Pour le calcul du total des droits à pension, sont additionnés, pour chaque année civile ayant donné lieu à affiliation à l’assurance vieillesse auprès d’un des régimes concernés :
1° L’ensemble des rémunérations ayant donné lieu à cotisation d’assurance vieillesse, afin de déterminer annuellement le nombre de trimestres d’assurance pour l’ensemble des régimes concernés ;
2° L’ensemble des périodes d’assurance retenues pour la détermination du droit à pension dans l’un de ces régimes ;
3° Les salaires et revenus annuels de base de chacun des régimes, sans que leur somme puisse excéder le montant du plafond annuel défini au premier alinéa de l’article L. 241-3 en vigueur au cours de chaque année considérée.
Le nombre de trimestres validés qui résulte de la somme des périodes mentionnées aux 1° et 2° du présent I ne peut être supérieur à quatre par an.
II. – La pension est calculée, en fonction des paramètres prévus au I, par un seul des régimes concernés, en fonction de ses modalités et règles de liquidation. Un décret en Conseil d’Etat détermine la règle de priorité permettant de désigner le régime compétent pour liquider la pension.
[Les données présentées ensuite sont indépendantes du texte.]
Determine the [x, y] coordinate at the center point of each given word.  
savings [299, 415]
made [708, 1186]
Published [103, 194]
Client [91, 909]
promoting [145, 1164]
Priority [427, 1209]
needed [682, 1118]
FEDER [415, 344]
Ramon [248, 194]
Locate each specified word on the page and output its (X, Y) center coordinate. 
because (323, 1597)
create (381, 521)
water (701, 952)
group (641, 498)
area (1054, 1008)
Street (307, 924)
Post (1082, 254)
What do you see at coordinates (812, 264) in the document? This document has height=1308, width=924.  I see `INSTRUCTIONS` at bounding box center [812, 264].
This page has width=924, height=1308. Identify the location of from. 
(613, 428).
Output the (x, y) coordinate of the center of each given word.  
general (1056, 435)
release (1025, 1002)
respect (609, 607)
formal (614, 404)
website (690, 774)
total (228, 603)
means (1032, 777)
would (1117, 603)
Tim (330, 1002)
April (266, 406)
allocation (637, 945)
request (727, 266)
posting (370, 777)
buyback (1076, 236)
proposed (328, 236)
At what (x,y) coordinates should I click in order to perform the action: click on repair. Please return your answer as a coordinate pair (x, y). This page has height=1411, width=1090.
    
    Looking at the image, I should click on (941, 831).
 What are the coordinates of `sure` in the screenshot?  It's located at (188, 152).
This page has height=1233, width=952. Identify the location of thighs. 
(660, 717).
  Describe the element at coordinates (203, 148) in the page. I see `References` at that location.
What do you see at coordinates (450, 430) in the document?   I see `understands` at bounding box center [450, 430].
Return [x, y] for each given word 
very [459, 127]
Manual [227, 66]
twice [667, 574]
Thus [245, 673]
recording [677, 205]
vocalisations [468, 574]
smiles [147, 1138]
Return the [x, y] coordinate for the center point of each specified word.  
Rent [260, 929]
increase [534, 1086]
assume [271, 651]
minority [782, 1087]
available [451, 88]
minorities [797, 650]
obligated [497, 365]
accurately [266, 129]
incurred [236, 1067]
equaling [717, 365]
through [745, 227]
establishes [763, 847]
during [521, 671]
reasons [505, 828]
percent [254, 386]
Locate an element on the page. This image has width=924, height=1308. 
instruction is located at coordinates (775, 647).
III. – Le régime qui a calculé et qui sert la pension en supporte intégralement la charge. Un décret précise les modalités de compensation financière forfaitaire entre les régimes concernés.
III bis. – Le présent article est applicable aux assurés nés à compter du 1er janvier 1953.
III ter. – Le II du présent article est également applicable aux pensions de réversion et aux pensions d’orphelin lorsque les pensions de vieillesse de droit propre de l’assuré décédé, absent ou disparu ont ou auraient relevé du présent article.
IV. – Sauf disposition contraire, un décret en Conseil d’Etat détermine les modalités d’application du présent article ».
L’article 55 de la Constitution du 4 octobre 1958 dispose :
« Les traités ou accords régulièrement ratifiés ou approuvés ont, dès leur publication, une autorité supérieure à celle des lois, sous réserve, pour chaque accord ou traité, de son application par l’autre partie ».
L’article 1 du Protocole additionnel n° 1 à la Convention de sauvegarde des droits de l’homme et des libertés fondamentales dispose :
« Toute personne physique ou morale a droit au respect de ses biens. Nul ne peut être privé de sa propriété que pour cause d’utilité publique et dans les conditions prévues par la loi et les principes généraux du droit international.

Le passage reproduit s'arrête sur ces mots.